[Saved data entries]
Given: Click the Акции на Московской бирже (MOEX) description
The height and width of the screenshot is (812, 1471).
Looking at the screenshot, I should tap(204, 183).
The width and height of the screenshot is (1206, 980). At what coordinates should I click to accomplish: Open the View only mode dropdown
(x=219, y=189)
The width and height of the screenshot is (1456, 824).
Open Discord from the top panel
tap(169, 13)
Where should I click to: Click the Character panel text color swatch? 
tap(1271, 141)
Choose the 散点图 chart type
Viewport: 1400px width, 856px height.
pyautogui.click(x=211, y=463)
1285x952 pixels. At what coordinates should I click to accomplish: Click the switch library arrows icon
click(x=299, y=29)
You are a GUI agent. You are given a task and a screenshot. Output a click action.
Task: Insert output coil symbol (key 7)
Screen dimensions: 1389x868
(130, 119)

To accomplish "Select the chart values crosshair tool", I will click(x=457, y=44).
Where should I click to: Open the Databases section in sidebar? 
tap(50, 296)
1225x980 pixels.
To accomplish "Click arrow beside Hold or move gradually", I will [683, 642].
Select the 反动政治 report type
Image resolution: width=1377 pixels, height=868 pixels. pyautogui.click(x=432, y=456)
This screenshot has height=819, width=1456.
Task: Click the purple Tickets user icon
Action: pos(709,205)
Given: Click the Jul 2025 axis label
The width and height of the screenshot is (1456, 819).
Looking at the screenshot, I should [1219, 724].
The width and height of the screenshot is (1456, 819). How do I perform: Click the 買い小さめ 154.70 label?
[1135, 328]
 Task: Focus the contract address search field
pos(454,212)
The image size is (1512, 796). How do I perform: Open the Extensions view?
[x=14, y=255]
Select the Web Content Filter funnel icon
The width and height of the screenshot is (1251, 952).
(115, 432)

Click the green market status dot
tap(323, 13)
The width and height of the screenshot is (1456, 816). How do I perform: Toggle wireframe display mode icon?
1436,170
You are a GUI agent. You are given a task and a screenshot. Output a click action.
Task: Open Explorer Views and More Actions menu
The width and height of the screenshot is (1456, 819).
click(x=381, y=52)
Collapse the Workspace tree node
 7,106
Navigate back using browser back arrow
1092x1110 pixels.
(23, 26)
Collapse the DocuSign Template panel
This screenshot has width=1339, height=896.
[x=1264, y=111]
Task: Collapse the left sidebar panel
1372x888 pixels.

* Your objective: From the first line through the last, give the data above again exactly.

* Your response:
Given: Click the Акции на Московской бирже (MOEX) description
The height and width of the screenshot is (812, 1471).
Looking at the screenshot, I should tap(204, 183).
The width and height of the screenshot is (1206, 980). At what coordinates should I click to accomplish: Open the View only mode dropdown
(x=219, y=189)
The width and height of the screenshot is (1456, 824).
Open Discord from the top panel
tap(169, 13)
Where should I click to: Click the Character panel text color swatch? 
tap(1271, 141)
Choose the 散点图 chart type
Viewport: 1400px width, 856px height.
pyautogui.click(x=211, y=463)
1285x952 pixels. At what coordinates should I click to accomplish: Click the switch library arrows icon
click(x=299, y=29)
You are a GUI agent. You are given a task and a screenshot. Output a click action.
Task: Insert output coil symbol (key 7)
Screen dimensions: 1389x868
(130, 119)

To accomplish "Select the chart values crosshair tool", I will click(x=457, y=44).
Where should I click to: Open the Databases section in sidebar? 
tap(50, 296)
1225x980 pixels.
To accomplish "Click arrow beside Hold or move gradually", I will [683, 642].
Select the 反动政治 report type
Image resolution: width=1377 pixels, height=868 pixels. pyautogui.click(x=432, y=456)
This screenshot has height=819, width=1456.
Task: Click the purple Tickets user icon
Action: pos(709,205)
Given: Click the Jul 2025 axis label
The width and height of the screenshot is (1456, 819).
Looking at the screenshot, I should [1219, 724].
The width and height of the screenshot is (1456, 819). How do I perform: Click the 買い小さめ 154.70 label?
[1135, 328]
 Task: Focus the contract address search field
pos(454,212)
The image size is (1512, 796). How do I perform: Open the Extensions view?
[x=14, y=255]
Select the Web Content Filter funnel icon
The width and height of the screenshot is (1251, 952).
(115, 432)

Click the green market status dot
tap(323, 13)
The width and height of the screenshot is (1456, 816). How do I perform: Toggle wireframe display mode icon?
1436,170
You are a GUI agent. You are given a task and a screenshot. Output a click action.
Task: Open Explorer Views and More Actions menu
The width and height of the screenshot is (1456, 819).
click(x=381, y=52)
Collapse the Workspace tree node
 7,106
Navigate back using browser back arrow
1092x1110 pixels.
(23, 26)
Collapse the DocuSign Template panel
This screenshot has width=1339, height=896.
[x=1264, y=111]
Task: Collapse the left sidebar panel
1372x888 pixels.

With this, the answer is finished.